Jorge Márquez Valderrama aborda la salud/enfermedad como problema de investigación. El autor señala aquí –en consonancia con lo manifestado por Armus– las tres dimensiones a asir: la individual, la epistémica y la sociocultural y cómo las tres contribuyen a la no disociación del binomio. La medicina actual y su desarrollo cambiaron el nodo de las responsabilidades de lo colectivo a lo individual, cada persona gracias a la medicalización y a los avances biotécnicos puede ser hoy responsable de su salud o enfermedad.

Simone Kropf acerca una mirada sobre la nueva historia de la medicina y la perspectiva social e histórica de la ciencia. En resumidas palabras, este trabajo llama a pensar a las enfermedades no ya como procesos netamente biológicos sino también como construcciones sociales e históricas que deben ser analizadas como tales.

Marisa Miranda reflexiona en torno a las diferentes perspectivas sobre la/s eugenesia/s. La autora da cuenta de una serie de discusiones teóricas señalando algunos de los sesgos que se han desarrollado en el abordaje de este problema. Asimismo, deja abierta la puerta para nuevas investigaciones e interrogantes acerca de un periodo que abarca prácticamente la mitad del siglo XX. En esta oportunidad, Miranda rescata la importancia de los discursos al momento de investigar la eugenesia, apuntando así a la matriz intelectual de la misma.

Laura Marcela Méndez se interna en la dicotomía cuerpo individual y social: la idea del cuerpo desde la medicina y la cultura física. Destaca la preocupación por la salud de los ciudadanos en los países europeos y americanos; para estos estados nacionales la medicina sería la encargada de garantizar una población sana. Como bien explica, para el caso argentino, la cultura física y el cuerpo fueron objeto de preocupación por parte de las elites dirigentes, pues buscaban la homogeneización de la población. Para ello la ciencia, particularmente la medicina, serían los brazos armados de una lucha en la Argentina, donde el proceso fue heterogéneo y dependió de las instituciones nacionales como así también de las provincias y sus políticas empleadas.

María Silvia Di Liscia, por su parte, nos introduce al mundo de los profesionales de la salud y la multiplicidad de tareas que realizaban. La autora advierte respecto de la falta de estudios sobre las distintas profesiones del arte de curar y apela a cubrir ese vacío. La profesionalización de las artes médicas, si bien ha sido trabajada para la segunda mitad del siglo XIX, es una materia pendiente para el siglo XX en áreas que excedan las grandes ciudades.

En consonancia con el capítulo anterior, Germán Soprano realiza un breve repaso acerca de la historia de las profesiones, particularmente en relación con la sociología de las profesiones, que no ha tenido el mismo desarrollo que la historia de la salud y la enfermedad en los últimos treinta años.

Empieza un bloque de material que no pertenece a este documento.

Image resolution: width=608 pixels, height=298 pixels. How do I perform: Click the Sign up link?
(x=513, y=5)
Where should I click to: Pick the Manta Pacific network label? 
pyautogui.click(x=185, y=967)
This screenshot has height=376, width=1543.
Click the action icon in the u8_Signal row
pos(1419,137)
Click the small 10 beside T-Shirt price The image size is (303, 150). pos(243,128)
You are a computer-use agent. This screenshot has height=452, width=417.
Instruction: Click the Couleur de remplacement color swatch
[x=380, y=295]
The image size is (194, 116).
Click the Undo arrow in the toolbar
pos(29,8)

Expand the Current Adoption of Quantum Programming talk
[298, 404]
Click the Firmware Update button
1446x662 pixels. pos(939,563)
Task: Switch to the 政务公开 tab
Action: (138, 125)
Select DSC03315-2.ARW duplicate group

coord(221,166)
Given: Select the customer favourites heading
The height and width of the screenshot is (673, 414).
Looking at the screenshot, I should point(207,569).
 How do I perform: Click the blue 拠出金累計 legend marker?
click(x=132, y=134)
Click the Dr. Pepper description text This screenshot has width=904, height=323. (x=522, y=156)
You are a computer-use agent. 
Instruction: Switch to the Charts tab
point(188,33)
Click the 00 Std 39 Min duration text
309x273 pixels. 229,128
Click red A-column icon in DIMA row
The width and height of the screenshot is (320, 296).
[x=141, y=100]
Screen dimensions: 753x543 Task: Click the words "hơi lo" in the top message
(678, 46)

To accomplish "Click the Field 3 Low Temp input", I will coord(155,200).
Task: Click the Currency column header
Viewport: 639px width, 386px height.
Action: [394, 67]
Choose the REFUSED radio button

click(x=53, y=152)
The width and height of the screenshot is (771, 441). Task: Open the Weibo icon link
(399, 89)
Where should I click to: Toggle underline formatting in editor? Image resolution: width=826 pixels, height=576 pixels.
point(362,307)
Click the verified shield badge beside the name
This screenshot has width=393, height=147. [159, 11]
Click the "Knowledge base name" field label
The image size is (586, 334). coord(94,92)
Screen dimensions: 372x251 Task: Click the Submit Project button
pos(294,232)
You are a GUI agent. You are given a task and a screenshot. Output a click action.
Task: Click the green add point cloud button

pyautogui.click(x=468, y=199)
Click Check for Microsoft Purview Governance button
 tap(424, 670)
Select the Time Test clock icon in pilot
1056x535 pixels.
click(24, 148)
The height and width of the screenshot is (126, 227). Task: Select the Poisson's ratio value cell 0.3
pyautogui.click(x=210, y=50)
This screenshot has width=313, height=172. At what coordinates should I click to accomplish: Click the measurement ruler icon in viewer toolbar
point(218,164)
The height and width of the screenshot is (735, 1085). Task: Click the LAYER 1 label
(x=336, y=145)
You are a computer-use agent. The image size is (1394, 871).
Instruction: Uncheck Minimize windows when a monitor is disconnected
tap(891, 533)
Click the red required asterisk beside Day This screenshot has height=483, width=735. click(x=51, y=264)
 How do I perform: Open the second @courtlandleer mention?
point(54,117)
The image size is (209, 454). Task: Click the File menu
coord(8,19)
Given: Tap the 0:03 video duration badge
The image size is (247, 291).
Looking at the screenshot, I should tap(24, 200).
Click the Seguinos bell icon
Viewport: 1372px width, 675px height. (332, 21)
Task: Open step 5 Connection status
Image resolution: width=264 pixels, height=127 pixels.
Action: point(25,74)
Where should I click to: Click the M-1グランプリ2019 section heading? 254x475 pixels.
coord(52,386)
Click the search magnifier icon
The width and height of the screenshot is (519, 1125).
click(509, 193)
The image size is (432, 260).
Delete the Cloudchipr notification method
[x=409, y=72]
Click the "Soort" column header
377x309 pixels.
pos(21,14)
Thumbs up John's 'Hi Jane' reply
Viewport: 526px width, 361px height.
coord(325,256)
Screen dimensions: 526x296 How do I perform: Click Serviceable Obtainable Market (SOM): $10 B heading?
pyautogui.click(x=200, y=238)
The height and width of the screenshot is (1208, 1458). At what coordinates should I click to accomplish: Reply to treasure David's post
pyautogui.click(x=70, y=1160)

Con tal fin, retoma las obras de Susana Belmartino, Ricardo González Leandri y Diego Armus y marca una serie de lineamientos para futuras investigaciones en este sentido.

Finalmente, Alma Idiart expone tres tópicos al momento de abordar las políticas públicas: el Estado de Bienestar, los agentes intervinientes en las políticas públicas y los abordajes teórico-metodológicos. El análisis de esta autora, quien se basa en el caso argentino, devela los obstáculos a enfrentar a la hora de implementar políticas sociales y públicas, entre ellos los intereses políticos y gubernamentales. De este modo, Idiart propone ahondar en estudios que recorran todos los sectores de las políticas públicas, analizando los intereses de los distintos agentes y cómo estos condicionan a la aplicación de ciertas políticas.

En suma, puede afirmarse que los textos reunidos en este volumen constituyen un punto de llegada y a la vez de partida para la historia de la salud y la enfermedad, puesto que ofrecen tanto reflexiones acerca de los avances de los últimos treinta años, como el planteamiento de nuevos interrogantes para investigaciones futuras.